(Text for analysis):
<<<<

Yeah, just like every other SQL identifier in Postgres...

> The dangerous situation is that PostgreSQL seems to ignore rigthmost
> overflowed characters silently.

It's hardly silent:

regression=# prepare foo1234567890123456789012345678901234567890123456789012345678901234567890 as select 1;
NOTICE:  identifier "foo1234567890123456789012345678901234567890123456789012345678901234567890" will be truncated to "foo123456789012345678901234567890123456789012345678901234567890"
PREPARE

Sorry, when I said silently I should've say that the message level is too low. A human would easily understand the NOTICE message but an application code doesn't. And that was the case here.

I don't know how an application could follow what the NOTICE says here and most NOTICE are harmless. I think most drivers just ignore NOTICE messages at runtime or throw it on logs and that will never be caught by automated alert systems since they're just NOTICE.

>>>>

Could you resume the PostgreSQL identifier truncation discussion above, continuing after its last sentence?

(Data segment):
<<<<

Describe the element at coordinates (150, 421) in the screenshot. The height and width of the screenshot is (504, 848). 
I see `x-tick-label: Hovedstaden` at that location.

>>>>

(Answer box):
In my case, it goes down to the level of the library used to talk to PostgreSQL, it's the pgx library largely used in Go projects. Developers in my company will submit a patch there to avoid the situation but I would like improve things at the PostgreSQL side since I'm a DBA.
 
I know this is not the right list to discuss this but maybe an ERROR level would be better, completely aborting the command and the transaction would completely avoid the situation and handling at the application side would be complete.


> Wouldn't it be good to include that information on the prepared statement
> doc page?

You could as well argue that every single page that describes creating
any sort of object ought to repeat this information.  I doubt that people
would find that to be an improvement.

I'll never argue repeating the same information everywhere in the docs but a good solution would be to link the identifiers section everytime an identifier is used in the docs. That would ease the task for developers that are used to read PostgreSQL docs in a daily basis.

If that is a good thing, I can propose a doc patch at least for the SQL language pages.